In 1994, No. 4 Helicopter Wing was split into two Squadrons namely 401 and 402. No. 401 Squadron took charge of operational flying requirements and pilot training, and was located at SLAF, Hingurakgoda. No. 401 Squadron had the Bell 212 and Bell Jet Ranger helicopters in its fleet. No. 402 Squadron remained at Katunayake and flew Bell 412 and Bell Jet Rangers, largely catering to VIP movement.

Another change was the repositioning of No. 5 Jet Squadron to China Bay, thus bringing the F7s closer to operational areas with the attendant benefits of quicker response to demands from the conflict zones. In 1994, another Pucara and three Mi-17 helicopters joined the SLAF. The Mi-17s went into No. 6 Squadron and at a total strength of six aircraft, began to provide yeoman service in the area of tactical transport, in the North and East. The SLAF carried out flying support actions for 20 missions in the North and East in 1994.

Further Development

The latter half of 1994 saw the holding of Parliamentary and Presidential Elections in Sri Lanka. The SLAF provided its services in the areas of internal security and assistance to civil authorities during these elections. Air Force ground troops were also committed in the areas of Trincomalee, Vavuniya and Ampara. In Ampara, the Army relieved the SLAF force and their presence on the ground was no longer necessary. A little known part of Air Force life is the Printing Section, staffed largely in 1994 by airmen who had been so unfortunately disabled in the war.

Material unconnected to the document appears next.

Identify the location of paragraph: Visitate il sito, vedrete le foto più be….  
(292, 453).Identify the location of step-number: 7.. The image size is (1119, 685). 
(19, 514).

This little unit had been busily producing the Guwan Sandeshaya a monthly magazine of Air Force news. In September 1994 the unit was provided with an Officer I/C and thus commenced regular training for all Airmen. The printing unit was improved in the ensuing years with a guillotine in 1995 and an enlarger in 1997. A colour lab also came into being and more airmen and women were added to the cadre.

Hostilities Resumed The new Government of the People's Alliance made their agenda known with a negotiated ceasefire and commenced further negotiations and discussions in a bid to resolve the conflict. The process began in January 1995. However, after 3 months, the talking ended and fighting began. The naval vessels in Trincomalee Harbour were attacked on 19th April. Thus began a particularly intense and bloody period in the war!